Anyone can get a first with effort, motivation and persistence in a degree so why can't anyone get A*'s in their GCSEs with the same efforts?

TeenAndTween · 14/05/2017 19:20

Anyone can get a first with effort, motivation and persistence in a degree so why can't anyone get A*'s in their GCSEs with the same efforts?

Please present your evidence if you are going to make such claims. Sounds like they were just based on guesses. if it's true then show us. Otherwise don't make such claims as if to put my DD and thousands like her down.

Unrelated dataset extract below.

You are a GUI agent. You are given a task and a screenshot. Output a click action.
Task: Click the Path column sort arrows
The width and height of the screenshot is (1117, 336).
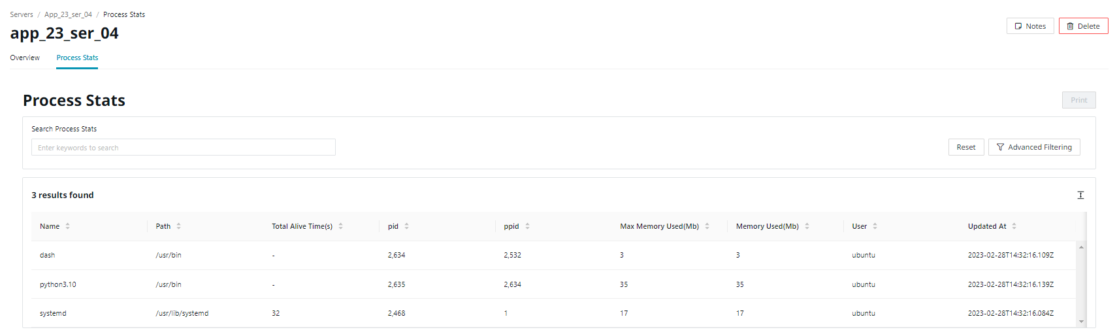pyautogui.click(x=178, y=226)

MaQueen · 14/05/2017 19:22

Both DH and I have a very hands-off approach when it comes to our DDs homework/revision. They're at a strict grammar so not doing homework thoroughly really isn't an option - which is a relief.

DD1 starts Yr 10 in September, and I certainly don't intend involving myself with her coursework or revision, ta very much. She's pretty conscientious anyway, and fairly motivated. Very occasionally I have chatted with her about her English coursework or texts - but only because I am a literature graduate, and am interested. But, otherwise...nah, no thanks.

I do know of people who spend an awful lot of time supporting and working with their DCs, ploughing through homework with them etc. And these DCs are at grammars, so are quite capable themselves. But I'd rather stick pins in my eyes.

I have spent years studying and revising for exams. I have served my time and earned my stripes. I don't intend going through it all again.

likeababyelephant · 14/05/2017 19:26

Teen

I'll get back to you on that. I'll need to speak to a few psychology lecturers. But it is true. With the right effort, anyone can get a first class degree.

TeenAndTween · 14/05/2017 19:31

elephant Even in a subject like maths? Which many people can't even get a GCSE in? So if they all tried harder they could get a first for a maths degree? And the reason they fail maths is they don't try hard enough?

MaQueen · 14/05/2017 19:34

elephant what arrant nonsense.

I could work myself like a dog studying maths. I would never, ever get a First. Ever.

DD2 could spend her entire school year in a cupboard, and still sit her end of year maths exams and come top in her form.

BareGrylls · 14/05/2017 19:36

Parenting is just as much about guiding them through the teenage years as teaching them to walk and dealing with toddler tantrums. It's not always easy but you can't opt out yet, they still need your input.
It's very easy for some to say they leave it up to DC when they have compliant, studious kids. "Let them fail" is brutal. So yabu to "not get involved" and abdicate parental responsibility when it's hard.